More specifically, I'm trying to understand how you changed the default IPv6 CIDR and what state the cluster was in before the change in default IPv6 CIDR.

lyyao09 commented 1 year ago

@mgleung , I'm sorry that I didn't describe it clearly. This step means that before deploying calico, change the CALICO_IPV6POOL_CIDR defined in calico-node yaml as below and then apply yaml:

cat calico-node.yaml
           ...
            - name: CALICO_IPV4POOL_CIDR
              value: "177.177.0.0/16"
            - name: CALICO_DISABLE_FILE_LOGGING
              value: "false"
            - name: FELIX_DEFAULTENDPOINTTOHOSTACTION
              value: "ACCEPT"
            - name: FELIX_IPV6SUPPORT
              value: "true"
            - name: CALICO_IPV6POOL_CIDR
              value: "33:177:177::/64"
            - name: CALICO_IPV6POOL_NAT_OUTGOING
              value: "true"
            - name: FELIX_LOGSEVERITYSCREEN
              value: "debug"
            - name: FELIX_HEALTHENABLED
              value: "true"
            - name: FELIX_IPTABLESBACKEND
              value: Auto
              ...
mgleung commented 1 year ago

@lyyao09 thanks for the clarification. Could I ask you to check if the default IPv6 pool is created properly in your cluster? There's something obviously wrong since you're seeing a panic, but I'm just trying to narrow the issue down.

lyyao09 commented 1 year ago

@mgleung yes, IPv6 pool is created properly.
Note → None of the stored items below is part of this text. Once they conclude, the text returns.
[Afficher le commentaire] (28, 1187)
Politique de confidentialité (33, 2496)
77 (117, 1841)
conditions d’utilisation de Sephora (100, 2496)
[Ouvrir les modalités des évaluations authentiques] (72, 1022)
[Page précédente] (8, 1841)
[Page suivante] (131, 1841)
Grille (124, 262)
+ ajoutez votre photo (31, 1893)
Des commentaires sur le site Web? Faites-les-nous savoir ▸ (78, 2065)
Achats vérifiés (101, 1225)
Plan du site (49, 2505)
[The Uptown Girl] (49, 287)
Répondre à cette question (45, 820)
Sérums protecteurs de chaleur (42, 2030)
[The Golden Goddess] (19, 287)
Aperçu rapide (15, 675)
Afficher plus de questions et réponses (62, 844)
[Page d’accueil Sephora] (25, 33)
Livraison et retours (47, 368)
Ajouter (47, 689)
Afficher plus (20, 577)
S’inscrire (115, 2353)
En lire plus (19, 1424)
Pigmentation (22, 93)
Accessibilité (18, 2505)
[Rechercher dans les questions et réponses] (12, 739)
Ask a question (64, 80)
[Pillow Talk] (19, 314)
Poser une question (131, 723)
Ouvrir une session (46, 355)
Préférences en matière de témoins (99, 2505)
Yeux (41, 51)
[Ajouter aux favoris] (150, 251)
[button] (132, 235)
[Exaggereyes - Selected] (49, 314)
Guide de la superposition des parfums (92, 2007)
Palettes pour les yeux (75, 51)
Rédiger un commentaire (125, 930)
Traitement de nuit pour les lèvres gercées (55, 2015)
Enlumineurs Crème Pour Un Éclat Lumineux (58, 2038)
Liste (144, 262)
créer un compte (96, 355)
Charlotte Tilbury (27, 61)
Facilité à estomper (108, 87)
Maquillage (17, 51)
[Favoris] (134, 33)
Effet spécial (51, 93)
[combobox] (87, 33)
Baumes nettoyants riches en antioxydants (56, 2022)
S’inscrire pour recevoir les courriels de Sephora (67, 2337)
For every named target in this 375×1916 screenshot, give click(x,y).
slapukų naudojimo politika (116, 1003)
[root@node2 calico]# calicoctl get ippool
NAME                  CIDR              SELECTOR
default-ipv4-ippool   177.177.0.0/16    all()
default-ipv6-ippool   33:177:177::/64   all()
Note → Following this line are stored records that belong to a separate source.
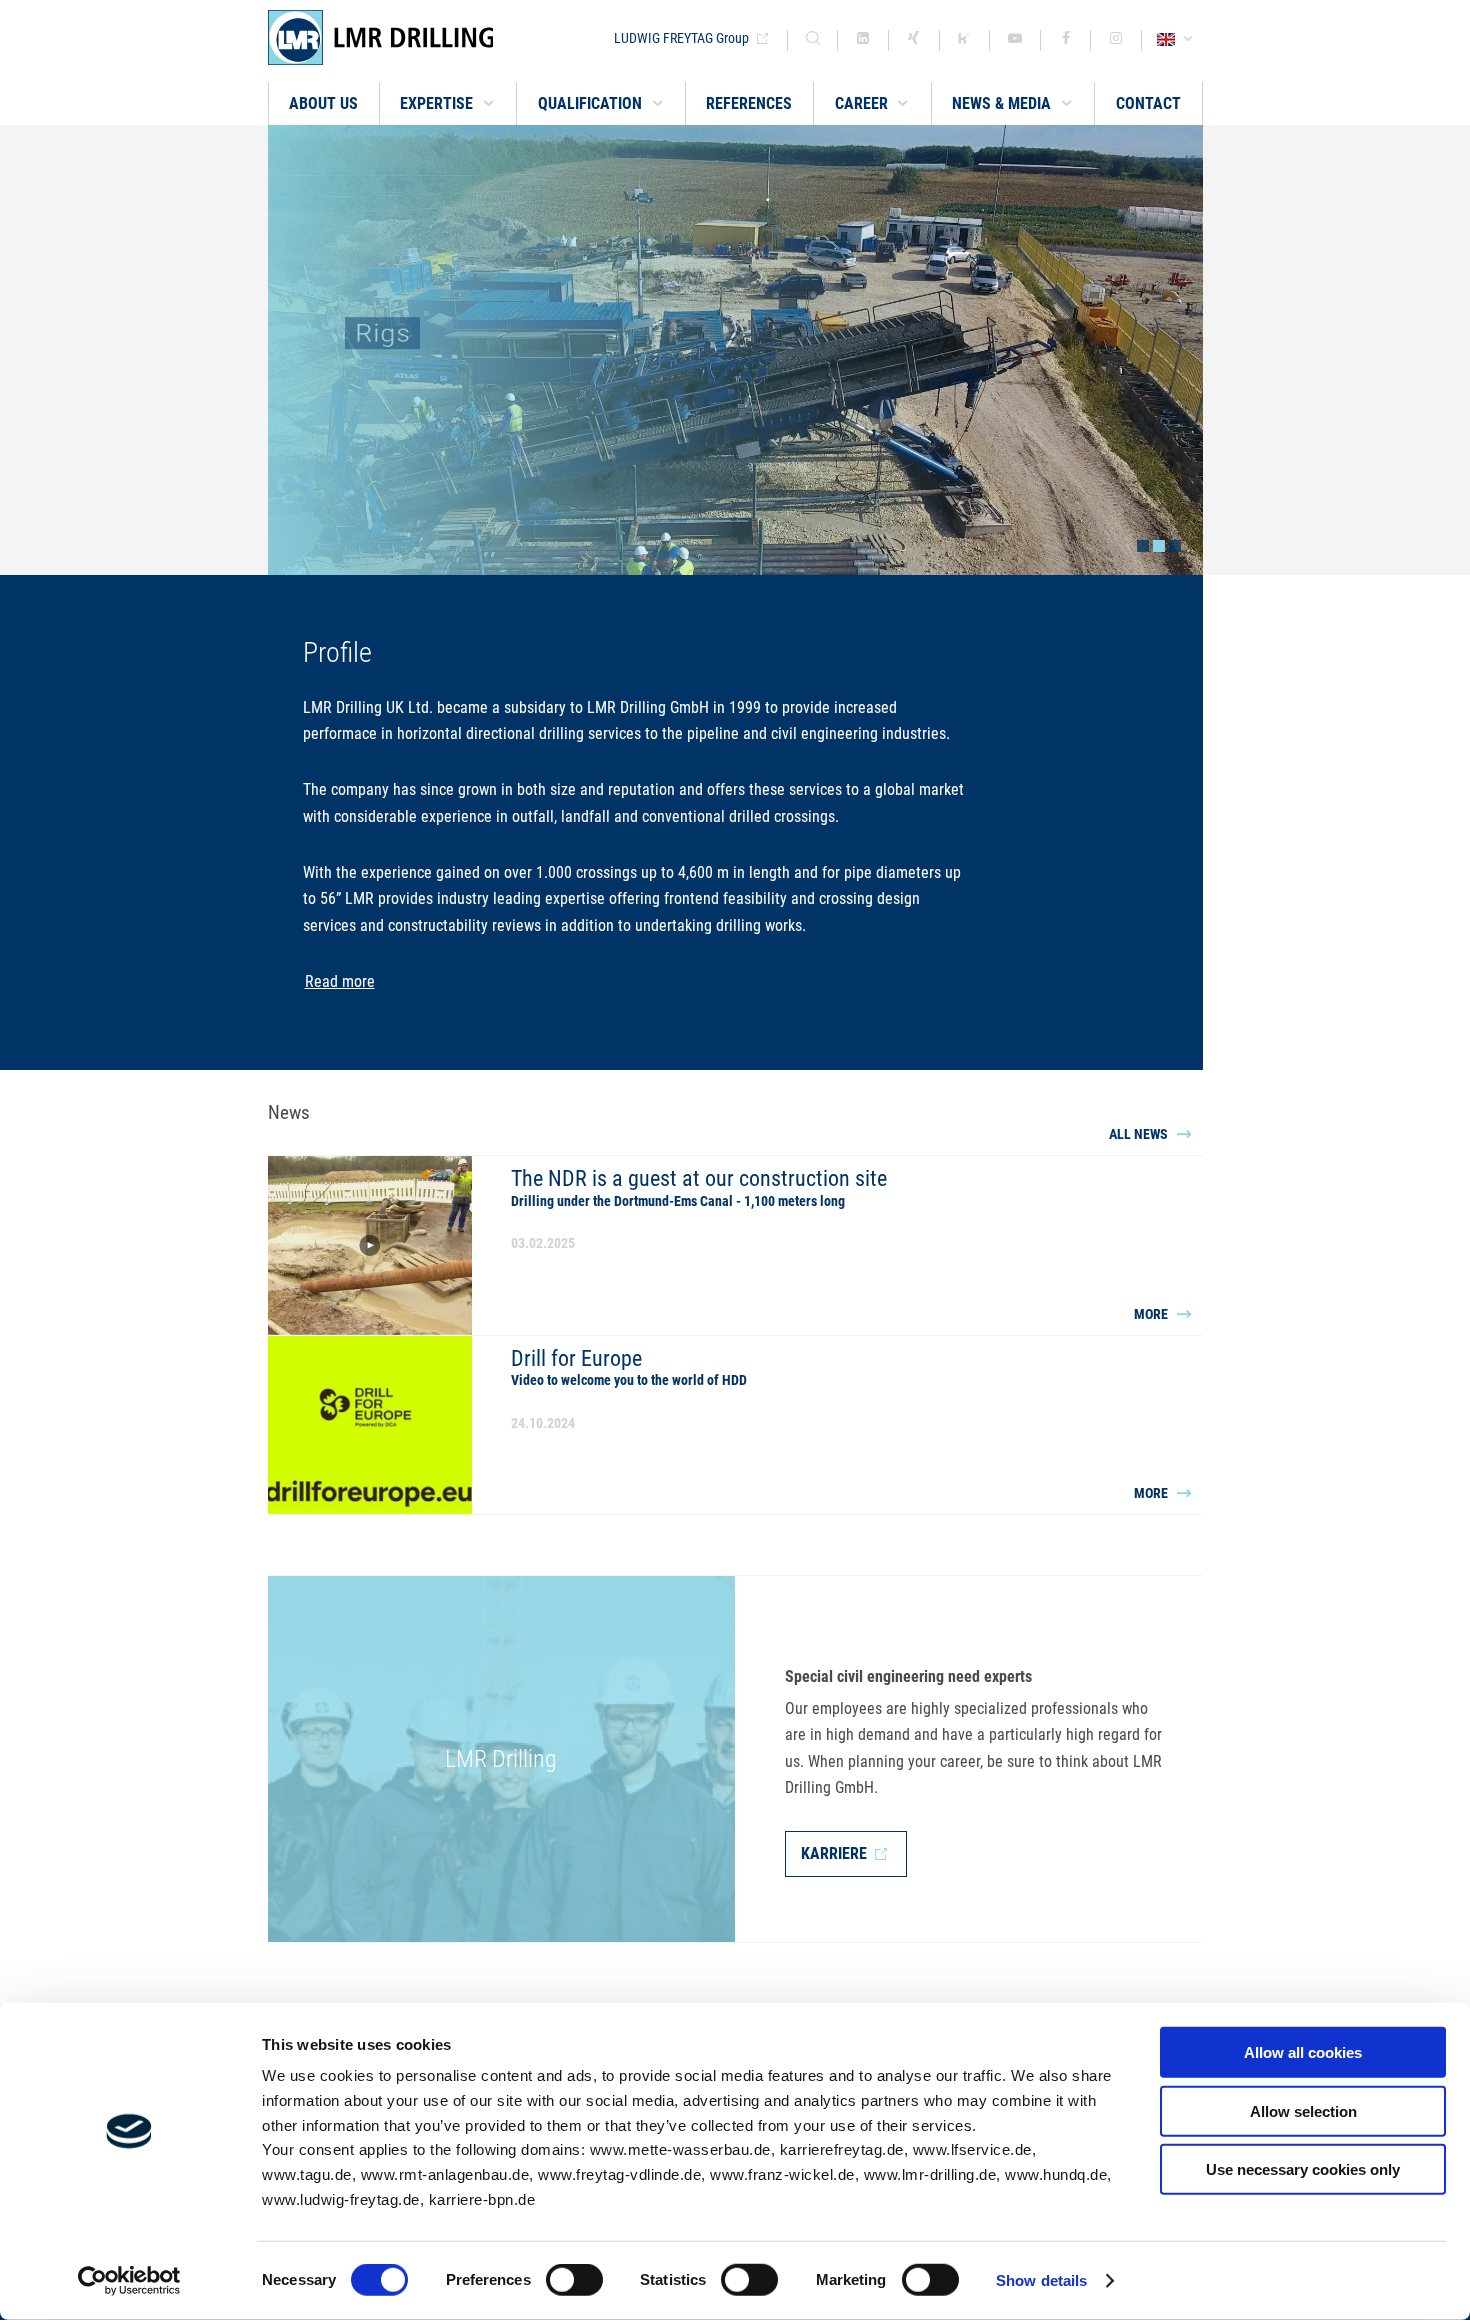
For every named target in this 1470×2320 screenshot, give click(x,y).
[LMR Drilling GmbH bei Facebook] (1066, 40)
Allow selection (1303, 2110)
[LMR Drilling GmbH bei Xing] (914, 40)
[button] (448, 103)
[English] (1177, 40)
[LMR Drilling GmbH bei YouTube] (1015, 40)
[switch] (574, 2280)
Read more (340, 981)
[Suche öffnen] (813, 40)
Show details (1041, 2280)
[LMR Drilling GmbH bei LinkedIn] (863, 40)
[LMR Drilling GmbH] (433, 37)
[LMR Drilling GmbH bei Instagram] (1116, 40)
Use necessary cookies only (1303, 2169)
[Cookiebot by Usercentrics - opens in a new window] (129, 2281)
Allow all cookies (1303, 2052)
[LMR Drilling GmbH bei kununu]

From the value ipv0 of assignment in etcd, the implementation of block assignment thinks that 33:177:177::/64 is not a legal ipv6 address.

caseydavenport commented 3 months ago

I've been unable to reproduce this on modern versions of Calico, so assuming it has been fixed since.

lyyao09 commented 1 month ago

Yes, I also tested version v3.23.5 and it can be deployed successfully.